I like that, shame it is right handed though.....tried for years when I was younger to find one I didnt have to turn around to read, but never did....


----------



## Timez Own (Oct 19, 2013)

rdwiow said:


> I remember when pen watches were all the rage, but they were LCD, never seen an LED version though, very nice!


+1


----------



## sayco (Jul 25, 2013)

I was given one of these exact pens by a John Player Special rep in the late 70s - early eighties (can't exactly remember), for ordering an amount of fags in one go (for business purposes, not personal use :yucky: ). This photo took me back to that time  .


----------



## DJH584 (Apr 10, 2013)

Had one of these myself in the 70's. Being a poor so and so in those days (and still am courtesy of this hobby!!)
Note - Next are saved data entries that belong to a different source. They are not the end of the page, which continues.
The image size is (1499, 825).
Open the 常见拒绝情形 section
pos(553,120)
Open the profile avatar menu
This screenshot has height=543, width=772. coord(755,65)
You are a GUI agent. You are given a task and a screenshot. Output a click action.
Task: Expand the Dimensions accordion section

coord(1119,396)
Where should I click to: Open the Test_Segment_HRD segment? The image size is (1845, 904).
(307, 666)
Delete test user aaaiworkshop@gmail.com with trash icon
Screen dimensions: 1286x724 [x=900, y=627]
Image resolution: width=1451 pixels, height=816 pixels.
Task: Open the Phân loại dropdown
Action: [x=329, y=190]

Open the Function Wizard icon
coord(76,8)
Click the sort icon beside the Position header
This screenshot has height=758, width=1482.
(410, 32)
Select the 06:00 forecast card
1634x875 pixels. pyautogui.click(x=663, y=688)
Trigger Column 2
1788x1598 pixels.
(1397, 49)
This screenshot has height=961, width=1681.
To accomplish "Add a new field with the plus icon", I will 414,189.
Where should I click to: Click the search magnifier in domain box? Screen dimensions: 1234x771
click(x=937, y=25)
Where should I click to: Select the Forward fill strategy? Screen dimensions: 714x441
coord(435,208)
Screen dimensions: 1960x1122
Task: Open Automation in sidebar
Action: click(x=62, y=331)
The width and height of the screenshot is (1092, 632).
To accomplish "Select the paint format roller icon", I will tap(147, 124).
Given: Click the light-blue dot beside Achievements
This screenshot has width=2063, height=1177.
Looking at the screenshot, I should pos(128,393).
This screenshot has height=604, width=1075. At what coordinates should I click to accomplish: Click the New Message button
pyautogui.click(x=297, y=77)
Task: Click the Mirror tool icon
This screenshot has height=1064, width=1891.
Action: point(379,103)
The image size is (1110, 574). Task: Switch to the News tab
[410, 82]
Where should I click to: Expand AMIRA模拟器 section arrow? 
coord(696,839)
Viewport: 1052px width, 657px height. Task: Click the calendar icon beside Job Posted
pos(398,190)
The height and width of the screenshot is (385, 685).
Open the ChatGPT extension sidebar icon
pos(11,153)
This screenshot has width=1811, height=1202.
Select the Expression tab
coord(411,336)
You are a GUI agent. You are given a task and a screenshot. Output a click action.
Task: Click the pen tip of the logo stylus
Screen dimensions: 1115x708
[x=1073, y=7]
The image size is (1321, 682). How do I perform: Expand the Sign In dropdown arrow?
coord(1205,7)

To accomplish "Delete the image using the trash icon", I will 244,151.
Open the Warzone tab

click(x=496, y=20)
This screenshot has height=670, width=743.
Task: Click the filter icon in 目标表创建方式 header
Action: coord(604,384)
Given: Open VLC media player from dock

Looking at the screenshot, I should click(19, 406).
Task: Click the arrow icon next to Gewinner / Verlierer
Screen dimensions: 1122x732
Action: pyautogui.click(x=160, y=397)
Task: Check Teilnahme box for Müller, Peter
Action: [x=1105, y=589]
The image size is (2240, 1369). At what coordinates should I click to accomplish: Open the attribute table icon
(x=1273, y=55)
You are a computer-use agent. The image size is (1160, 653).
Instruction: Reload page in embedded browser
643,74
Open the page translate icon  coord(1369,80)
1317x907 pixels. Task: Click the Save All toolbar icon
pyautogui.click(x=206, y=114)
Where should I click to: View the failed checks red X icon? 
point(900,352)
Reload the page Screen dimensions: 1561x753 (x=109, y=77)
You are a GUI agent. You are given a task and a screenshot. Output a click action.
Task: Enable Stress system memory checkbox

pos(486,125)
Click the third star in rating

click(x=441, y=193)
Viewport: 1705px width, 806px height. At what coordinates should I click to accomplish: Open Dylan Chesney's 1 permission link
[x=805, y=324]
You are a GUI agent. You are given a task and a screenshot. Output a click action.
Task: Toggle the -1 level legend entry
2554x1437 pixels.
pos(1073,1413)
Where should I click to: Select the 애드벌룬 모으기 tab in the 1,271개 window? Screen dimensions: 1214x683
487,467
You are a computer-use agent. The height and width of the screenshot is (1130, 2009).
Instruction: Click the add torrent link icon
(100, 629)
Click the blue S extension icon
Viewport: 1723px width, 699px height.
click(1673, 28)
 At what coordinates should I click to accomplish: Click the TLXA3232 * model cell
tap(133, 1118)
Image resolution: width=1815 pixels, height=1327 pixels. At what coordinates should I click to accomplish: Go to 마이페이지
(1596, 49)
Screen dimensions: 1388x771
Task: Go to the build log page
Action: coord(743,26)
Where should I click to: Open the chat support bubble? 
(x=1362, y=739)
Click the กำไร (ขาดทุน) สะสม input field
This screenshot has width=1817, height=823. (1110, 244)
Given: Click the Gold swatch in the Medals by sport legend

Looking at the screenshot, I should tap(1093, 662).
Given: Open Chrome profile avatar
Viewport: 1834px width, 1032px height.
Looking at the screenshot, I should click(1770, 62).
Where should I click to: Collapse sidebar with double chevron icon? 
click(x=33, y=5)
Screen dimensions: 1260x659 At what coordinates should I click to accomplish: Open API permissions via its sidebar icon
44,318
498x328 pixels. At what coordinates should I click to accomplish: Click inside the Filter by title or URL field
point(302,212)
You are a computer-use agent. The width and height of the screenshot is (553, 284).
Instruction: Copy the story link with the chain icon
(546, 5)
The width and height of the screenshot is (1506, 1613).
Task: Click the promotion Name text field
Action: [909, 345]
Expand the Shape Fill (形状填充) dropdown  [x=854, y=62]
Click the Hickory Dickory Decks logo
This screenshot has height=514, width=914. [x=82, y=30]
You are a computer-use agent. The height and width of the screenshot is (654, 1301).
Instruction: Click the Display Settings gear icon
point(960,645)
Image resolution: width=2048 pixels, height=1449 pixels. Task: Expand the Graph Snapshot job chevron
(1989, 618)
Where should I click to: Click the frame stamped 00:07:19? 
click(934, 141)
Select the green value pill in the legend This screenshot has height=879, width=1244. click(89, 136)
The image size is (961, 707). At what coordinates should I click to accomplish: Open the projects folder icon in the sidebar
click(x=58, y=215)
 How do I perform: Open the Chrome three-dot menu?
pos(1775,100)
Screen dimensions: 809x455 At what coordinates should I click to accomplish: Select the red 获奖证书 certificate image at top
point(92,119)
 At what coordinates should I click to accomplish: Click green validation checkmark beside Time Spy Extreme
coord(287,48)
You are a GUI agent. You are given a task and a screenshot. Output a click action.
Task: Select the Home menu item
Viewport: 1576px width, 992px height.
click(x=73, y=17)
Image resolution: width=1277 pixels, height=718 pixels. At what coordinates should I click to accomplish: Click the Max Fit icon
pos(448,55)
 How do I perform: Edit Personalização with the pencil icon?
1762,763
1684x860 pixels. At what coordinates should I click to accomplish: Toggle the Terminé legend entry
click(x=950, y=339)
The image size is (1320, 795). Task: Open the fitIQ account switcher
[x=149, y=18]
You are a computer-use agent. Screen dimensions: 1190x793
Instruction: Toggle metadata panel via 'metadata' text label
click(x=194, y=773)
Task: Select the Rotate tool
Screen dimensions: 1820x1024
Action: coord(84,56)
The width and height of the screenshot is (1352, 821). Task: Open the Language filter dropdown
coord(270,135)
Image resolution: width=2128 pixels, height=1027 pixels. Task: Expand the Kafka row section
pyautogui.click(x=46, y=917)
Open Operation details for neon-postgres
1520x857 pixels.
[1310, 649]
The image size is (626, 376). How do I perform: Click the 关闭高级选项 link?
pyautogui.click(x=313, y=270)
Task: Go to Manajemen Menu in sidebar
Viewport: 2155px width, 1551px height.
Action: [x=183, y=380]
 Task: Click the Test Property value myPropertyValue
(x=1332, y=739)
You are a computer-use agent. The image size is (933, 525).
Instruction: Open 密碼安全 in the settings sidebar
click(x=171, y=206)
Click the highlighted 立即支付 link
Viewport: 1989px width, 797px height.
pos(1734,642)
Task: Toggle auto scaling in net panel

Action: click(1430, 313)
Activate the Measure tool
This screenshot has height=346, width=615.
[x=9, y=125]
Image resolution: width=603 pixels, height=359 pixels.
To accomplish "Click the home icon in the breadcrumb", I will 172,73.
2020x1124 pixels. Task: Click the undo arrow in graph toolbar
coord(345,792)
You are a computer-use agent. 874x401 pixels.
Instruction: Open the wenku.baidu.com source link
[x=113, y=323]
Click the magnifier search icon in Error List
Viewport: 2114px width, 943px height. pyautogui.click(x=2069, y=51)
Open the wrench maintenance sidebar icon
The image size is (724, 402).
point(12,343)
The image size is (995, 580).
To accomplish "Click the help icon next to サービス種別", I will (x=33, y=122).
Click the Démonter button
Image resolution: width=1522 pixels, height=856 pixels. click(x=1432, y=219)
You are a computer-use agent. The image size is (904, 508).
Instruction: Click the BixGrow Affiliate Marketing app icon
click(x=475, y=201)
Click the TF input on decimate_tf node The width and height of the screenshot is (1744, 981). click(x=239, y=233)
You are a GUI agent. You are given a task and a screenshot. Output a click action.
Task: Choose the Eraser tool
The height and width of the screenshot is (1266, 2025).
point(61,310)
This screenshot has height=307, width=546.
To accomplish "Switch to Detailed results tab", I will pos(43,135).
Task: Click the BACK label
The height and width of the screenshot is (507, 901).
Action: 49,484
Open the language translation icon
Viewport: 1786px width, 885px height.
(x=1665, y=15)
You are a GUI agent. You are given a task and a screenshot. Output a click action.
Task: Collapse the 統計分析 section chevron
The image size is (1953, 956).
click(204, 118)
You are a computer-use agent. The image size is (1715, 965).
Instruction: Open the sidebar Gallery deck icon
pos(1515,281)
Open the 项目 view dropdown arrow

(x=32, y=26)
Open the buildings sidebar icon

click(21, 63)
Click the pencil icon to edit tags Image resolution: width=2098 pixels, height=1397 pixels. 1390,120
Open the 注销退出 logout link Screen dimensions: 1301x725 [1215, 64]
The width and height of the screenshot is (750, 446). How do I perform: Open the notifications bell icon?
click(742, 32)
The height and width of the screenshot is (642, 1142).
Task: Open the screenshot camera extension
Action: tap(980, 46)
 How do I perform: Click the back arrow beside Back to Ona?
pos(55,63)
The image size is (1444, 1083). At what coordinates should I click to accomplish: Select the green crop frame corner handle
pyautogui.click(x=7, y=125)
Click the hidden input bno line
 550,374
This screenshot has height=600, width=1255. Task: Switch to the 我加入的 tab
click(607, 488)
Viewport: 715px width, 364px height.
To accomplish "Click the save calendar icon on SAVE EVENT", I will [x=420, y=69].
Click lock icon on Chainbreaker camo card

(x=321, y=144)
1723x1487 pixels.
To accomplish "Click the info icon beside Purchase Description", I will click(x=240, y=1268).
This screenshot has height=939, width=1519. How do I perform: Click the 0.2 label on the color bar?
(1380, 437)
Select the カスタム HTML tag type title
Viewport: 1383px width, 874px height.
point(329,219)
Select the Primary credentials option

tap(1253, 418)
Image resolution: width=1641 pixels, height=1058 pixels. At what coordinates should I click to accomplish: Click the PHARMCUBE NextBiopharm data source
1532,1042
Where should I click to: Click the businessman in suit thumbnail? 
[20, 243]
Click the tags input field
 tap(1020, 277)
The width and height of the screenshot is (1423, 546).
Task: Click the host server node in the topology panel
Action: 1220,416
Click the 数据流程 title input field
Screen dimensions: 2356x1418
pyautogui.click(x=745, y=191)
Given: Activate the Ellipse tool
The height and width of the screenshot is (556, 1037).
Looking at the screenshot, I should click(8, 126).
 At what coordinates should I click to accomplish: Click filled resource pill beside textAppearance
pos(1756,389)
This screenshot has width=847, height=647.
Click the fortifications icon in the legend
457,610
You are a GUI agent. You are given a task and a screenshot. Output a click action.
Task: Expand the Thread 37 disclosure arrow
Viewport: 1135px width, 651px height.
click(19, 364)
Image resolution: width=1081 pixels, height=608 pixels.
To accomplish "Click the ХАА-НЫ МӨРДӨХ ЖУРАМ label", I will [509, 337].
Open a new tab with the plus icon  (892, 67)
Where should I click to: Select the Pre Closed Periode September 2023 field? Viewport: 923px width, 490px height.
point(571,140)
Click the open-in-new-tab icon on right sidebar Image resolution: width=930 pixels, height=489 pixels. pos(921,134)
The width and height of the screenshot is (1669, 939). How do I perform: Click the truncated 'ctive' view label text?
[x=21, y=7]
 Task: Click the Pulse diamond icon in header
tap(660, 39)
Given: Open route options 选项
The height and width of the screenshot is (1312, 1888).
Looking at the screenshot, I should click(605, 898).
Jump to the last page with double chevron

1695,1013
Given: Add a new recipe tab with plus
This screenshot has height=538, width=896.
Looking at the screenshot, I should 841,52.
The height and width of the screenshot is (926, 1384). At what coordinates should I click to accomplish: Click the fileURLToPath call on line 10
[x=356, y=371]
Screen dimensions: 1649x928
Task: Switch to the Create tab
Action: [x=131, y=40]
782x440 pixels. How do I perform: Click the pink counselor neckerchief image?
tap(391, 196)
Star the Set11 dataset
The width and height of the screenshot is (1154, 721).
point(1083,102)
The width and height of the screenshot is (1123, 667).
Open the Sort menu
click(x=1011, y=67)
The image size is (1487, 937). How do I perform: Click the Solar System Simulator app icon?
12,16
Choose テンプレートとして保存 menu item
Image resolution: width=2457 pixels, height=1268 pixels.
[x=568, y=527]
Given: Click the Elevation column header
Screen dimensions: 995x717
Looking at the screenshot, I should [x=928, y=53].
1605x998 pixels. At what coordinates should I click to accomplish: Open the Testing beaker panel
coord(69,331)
Couldn't afford to replace the batteries but the pen worked well!!!


----------



## PilotWatchLover (Sep 23, 2012)

Are these worth anything?

I have a few


----------



## Liamborghini (Aug 18, 2013)

PilotWatchLover said:


> Are these worth anything?
> 
> I have a few


I doubt it but I would be happy to take one off your hands :lol:

They look awesomely cool!


----------



## PilotWatchLover (Sep 23, 2012)

Liamborghini said:


> PilotWatchLover said:
> 
> 
> > Are these worth anything?
> ...


You'd have to give me some Â£!


----------



## Liamborghini (Aug 18, 2013)

PilotWatchLover said:


> Liamborghini said:
> 
> 
> > PilotWatchLover said:
> ...


Well I wasn't expecting it for free! 

(Damn it, nearly got away with asking! :lol: :wallbash


----------



## PhilM (Nov 5, 2004)

I remember those, but like others have posted mine was an LCD version, and not LED


----------



## bowie (Mar 12, 2005)

that looks really cool I want one


----------



## spaceslug (Dec 3, 2011)

Nice find!

I used to have one of these back in the day, very cool gadget. Much prefer the LED to LCD versions.


----------



## Mechanical Alarm (Oct 18, 2010)

I had/have one as well... guess they are not as "rare" as we thought.


----------



## Thomasr (Oct 11, 2011)

i have one too................................now


----------